The keyboards are available now and retail for $99.
Report: Safari privacy controls expected to reduce ad revenues
iOS 11 and macOS High Sierra introduced a new feature called Intelligent Tracking Prevention that aims to reduce the digital footprint of users with online advertisers. The most lucrative advertising tracks people as they search and visit pages and present ads based on their online activity.
It was expected this was likely to hurt advertising performance. Based on the report it seems the number is round 20% reduction in overall revenues.

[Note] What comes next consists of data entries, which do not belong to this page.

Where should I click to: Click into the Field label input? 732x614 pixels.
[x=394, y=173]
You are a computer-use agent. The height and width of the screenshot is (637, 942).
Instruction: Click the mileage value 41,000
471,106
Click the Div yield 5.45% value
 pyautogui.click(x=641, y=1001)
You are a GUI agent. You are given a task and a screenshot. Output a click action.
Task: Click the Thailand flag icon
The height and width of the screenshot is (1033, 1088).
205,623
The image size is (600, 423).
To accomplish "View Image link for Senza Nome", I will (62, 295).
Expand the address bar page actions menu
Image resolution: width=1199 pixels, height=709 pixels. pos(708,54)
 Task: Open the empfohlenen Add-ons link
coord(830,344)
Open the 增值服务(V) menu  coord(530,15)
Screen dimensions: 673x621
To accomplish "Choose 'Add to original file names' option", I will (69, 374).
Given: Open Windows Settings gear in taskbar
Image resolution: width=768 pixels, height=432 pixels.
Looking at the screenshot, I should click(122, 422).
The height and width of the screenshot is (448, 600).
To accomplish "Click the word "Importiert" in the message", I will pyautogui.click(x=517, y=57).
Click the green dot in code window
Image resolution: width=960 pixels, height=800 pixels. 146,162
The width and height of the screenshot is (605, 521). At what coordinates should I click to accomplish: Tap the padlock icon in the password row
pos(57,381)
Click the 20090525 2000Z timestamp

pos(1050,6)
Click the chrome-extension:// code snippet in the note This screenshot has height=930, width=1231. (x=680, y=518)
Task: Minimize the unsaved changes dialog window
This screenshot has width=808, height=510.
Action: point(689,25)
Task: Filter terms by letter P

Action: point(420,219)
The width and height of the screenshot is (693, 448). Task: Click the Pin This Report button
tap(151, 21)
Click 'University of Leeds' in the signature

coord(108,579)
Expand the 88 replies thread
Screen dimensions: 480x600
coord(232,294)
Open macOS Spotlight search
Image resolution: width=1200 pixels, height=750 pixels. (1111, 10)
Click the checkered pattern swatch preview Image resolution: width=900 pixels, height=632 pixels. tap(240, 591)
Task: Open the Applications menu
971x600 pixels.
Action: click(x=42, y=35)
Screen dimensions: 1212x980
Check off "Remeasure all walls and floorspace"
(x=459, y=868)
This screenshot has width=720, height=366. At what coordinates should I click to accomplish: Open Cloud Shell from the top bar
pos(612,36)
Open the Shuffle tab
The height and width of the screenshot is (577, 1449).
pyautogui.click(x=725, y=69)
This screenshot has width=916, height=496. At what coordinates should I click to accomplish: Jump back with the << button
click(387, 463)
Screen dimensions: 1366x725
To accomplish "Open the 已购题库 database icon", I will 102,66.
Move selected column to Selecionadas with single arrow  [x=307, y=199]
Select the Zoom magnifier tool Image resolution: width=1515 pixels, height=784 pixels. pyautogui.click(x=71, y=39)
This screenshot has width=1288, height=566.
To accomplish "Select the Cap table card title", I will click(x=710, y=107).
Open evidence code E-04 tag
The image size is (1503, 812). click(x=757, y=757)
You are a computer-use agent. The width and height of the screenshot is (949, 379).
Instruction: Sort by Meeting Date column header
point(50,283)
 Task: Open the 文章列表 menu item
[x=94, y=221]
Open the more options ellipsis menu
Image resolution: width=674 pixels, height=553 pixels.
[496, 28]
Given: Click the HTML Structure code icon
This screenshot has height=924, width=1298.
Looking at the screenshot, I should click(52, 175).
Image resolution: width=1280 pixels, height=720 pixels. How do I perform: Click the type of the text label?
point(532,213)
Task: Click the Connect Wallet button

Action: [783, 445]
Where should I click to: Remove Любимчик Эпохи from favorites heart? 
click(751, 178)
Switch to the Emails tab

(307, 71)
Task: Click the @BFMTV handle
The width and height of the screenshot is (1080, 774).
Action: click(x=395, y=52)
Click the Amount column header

Advertising technology firm Criteo, one of the largest in the industry, says that the Intelligent Tracking Prevention (ITP) feature for Safari, which holds 15% of the global browser market, is likely to cut its 2018 revenue by more than a fifth compared to projections made before ITP was announced.
With annual revenue in 2016 topping $730m, the overall cost of the privacy feature on just one company is likely to be in the hundreds of millions of dollars.
Report: Jimmy Iovine says he has no plans on leaving Apple
Variety reports Iovine told the publication and a group of music executives he has no plans to step away from Apple. The comments follow rumors that Apple Music's dealmaker was stepping away in August. The speculation apparently was based on Iovine's maturing stock options and contract terms.
"My contract is up in August, but the funny thing is, I don't have a contract. I have a deal, and certain things happen along that deal. The bottom line is I'm loyal to the guys at Apple. I love Apple, and I really love musicians. That's why those articles annoyed me, because it had nothing to do with reality. It made it out to be all about money."
Apple working on additional parent controls
Apple received shareholder groups Jana Partners LLC and the California State Teachers' Retirement System with concern over potential consequences over screen time. As apps and services become increasing designed to appeal to addictive-type responses, the group feels greater controls should be available for younger users. Apple responded by outlining existing restrictive controls and a commitment for new features in future updates/products
Apple statement via iMore:
We began delivering these controls for iPhone in 2008 with the introduction of the App Store, building on what we'd learned from offering similar features for the Mac a few years before iPhone was introduced. We also have a long history of curating our content platforms to make sure they are free of offensive material, such as pornography, and clearly labelled so parents can determine if an app, movie or song is age-appropriate. Of course, we are constantly looking for ways to make our experiences better. We have new features and enhancements planned for the future, to add functionality and make these tools even more robust.
We think deeply about how our products are used and the impact they have on users and the people around them. We take this responsibility very seriously and we are committed to meeting and exceeding our customers' expectations, especially when it comes to protecting kids.